En 1919, Ernst TOLLER, jeune bourgeaois pacifiste d'origine juive né en Prusse, participe à l'insurrection bavaroise avant d'être empoisonné. La même année, les leaders Jarl LIEBKNECHT et Rosa LUXEMBOURG sont assassinés. L'insurrection berlinoise et la République des Conseils de Munich sont réprimés dans le sang.

Engagé volontaire, TOLLER a combattu sur le front de l'Ouest un peu plus d'un an - "Voilà bien la guerre, dans toute sa brutale nudité, Guillaume II l'a qualifiée de "bain d'acier", les professeurs allemands disent qu'elle réveille les forces morales et la conscience du peuple."

Dans son livre Une jeunesse en Allemagne, dont il rédige la préface en 1933, "le jour où l'on a brulé mes livres", il raconte son engagement, cherche à expliquer la subite ascension d'Hitler au pouvoir en rappelant certains événements majeurs des années 1918 et 1919. Son livre s'en prend aux responsables de l'effondrement : républicains, révolutionnaires, syndicalistes, politicins et économistes qui tous ont pourri le peuple d'espoirs et de promesses : "Voilà bien le révolutionnaire allemand, débonnaire et inconscient, assis là en train d'additionner des chiffres et de contrôler des réserves, afin que tout soit en ordre quand il sera fusillé."

TOLLER n'épargne pas les écrivains qui se sont créés une image romanesque du prolétaire, pour finalement s'en désintéresser. Mais lui-même ne se défile pas : "Nous avons échoués, tous. Tous ont commis des fautes, tous sont coupables, tous ont fait preuve d'insuffisance. Les communistes tout autant que les socialistes indépendants. Notre engagement a été vain, le dévouement inutile, les travailleurs nous ont fait confiance, comment pouvons-nous maintenant assumer nos responsabilités vis-à-vis d'eux ?".

En 1933, déchu de sa citoyenneté, il quitte l'Allemagne pour Londres, puis New-York, où il se pend dans sa chambre d'hôtel le 22 Mai 1939.

C'est parce que les intellectuels n'ont pas su parler au peuple que celui-ci a succombé au fascisme. Ils ont laissé la place aux démagogues et aux journalistes.

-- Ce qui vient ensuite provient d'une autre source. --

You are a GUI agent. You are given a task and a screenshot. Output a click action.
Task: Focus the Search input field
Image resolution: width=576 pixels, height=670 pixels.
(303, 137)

Les intellectuels ne parlent qu'aux intellectuels, et à quelques politiciens qui leur donnent l'illusion d'avoir un mot à dire. Mais le peuple n'a que faire de leurs lubies. Il est un être opaque, une pulsation sourde qui bat à son propre rythme, s'interrompt soudain pour exploser, avant de revenir à son battement. C'est toujours lui qui bat la mesure. Le peuple : cette indicible entité qui résiste à toute définition, cette masse qui s'exalte dans la guerre et agonise dans la paix, qui semble parfois réclamer la vérité, voire incarner la "sagesse populaire", juste avant d'acclamer le pire. Le peuple est incompréhensible. Mais nous sommes tous le peuple et , en même temps, le peuple n'est pas nous. Il est un corps étranger. Les intellectuels ne font pas partie du peuple, puisqu' ils sont des intellectuels. Ils n'en sont pas l'élite, car ils ne le gouvernent pas, ne l'influencent pas. Qui est le peuple ?

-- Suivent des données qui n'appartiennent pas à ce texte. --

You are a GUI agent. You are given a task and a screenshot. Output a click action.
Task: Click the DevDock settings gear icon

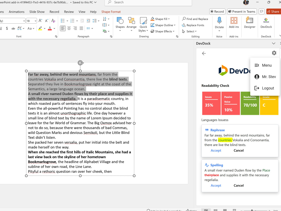(274, 53)
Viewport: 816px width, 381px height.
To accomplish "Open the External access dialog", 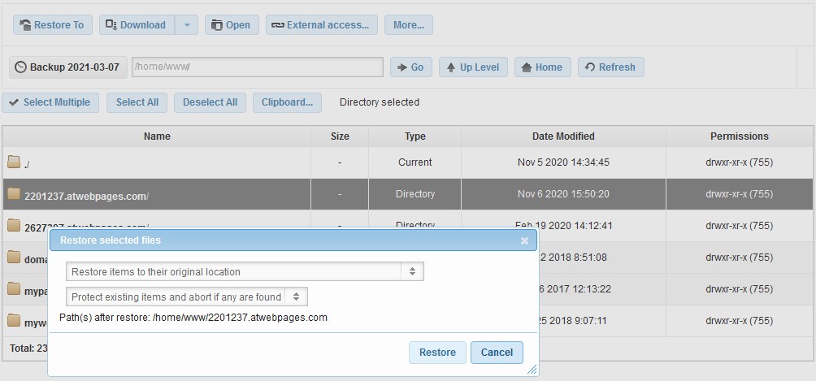I will [x=321, y=25].
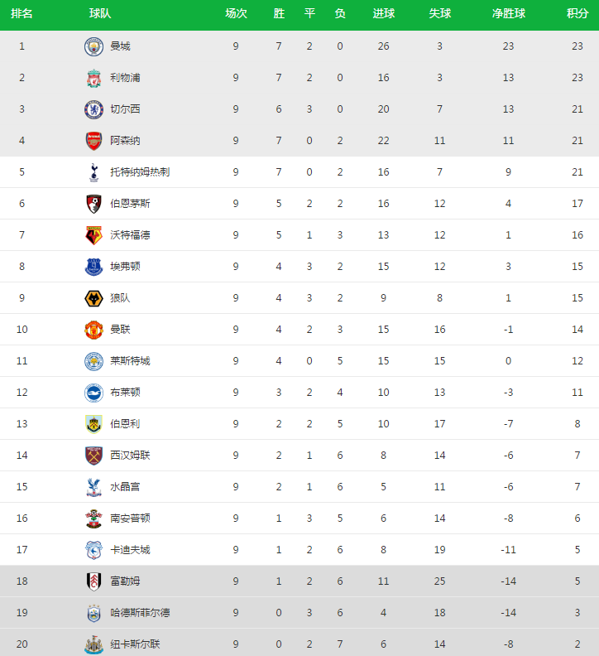
Task: Click the Watford club crest
Action: 93,235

Le peuple n'aime pas les pommes de terre : elle apportent la lèpre. Il faut que le roi de France lui-même consente à porter une fleur de patate sur sa couronne pour que le peuple mange enfin des pommes de terre.

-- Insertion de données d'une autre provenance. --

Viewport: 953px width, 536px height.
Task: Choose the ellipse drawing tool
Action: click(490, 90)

Le peuple allemand aime Adolf HITLER, d'un amour sincère et irrésistible. Le peuple italien aime Bénito MUSSOLINI d'autant d'amour. Les peuples savent aimer leurs tyrans et se font eux-mêmes tyranniques. Les intellectuels qui se réclament du peuple voudraient être aussi tyranniques que lui. Ils sont prêts à collaborer avec le premier tyran venu.

Qui sait si un Reich millénaire ne reviendra pas un jour, à Berlin ou ailleurs, lorsque le peuple réclamera une nouvelle folie ? Tous les intellectuels du monde pourront bien se donner la main, ils n'y changeront rien.Même les intellectuels au service du fascisme ne servent à rien. On n'a jamais tué personne avec des mots. (pages 105 à 109)

 

Extrait de Manifeste incertain 1 de Frédéric PAJAK. Les Editions Noir Sur Blanc.187 pages.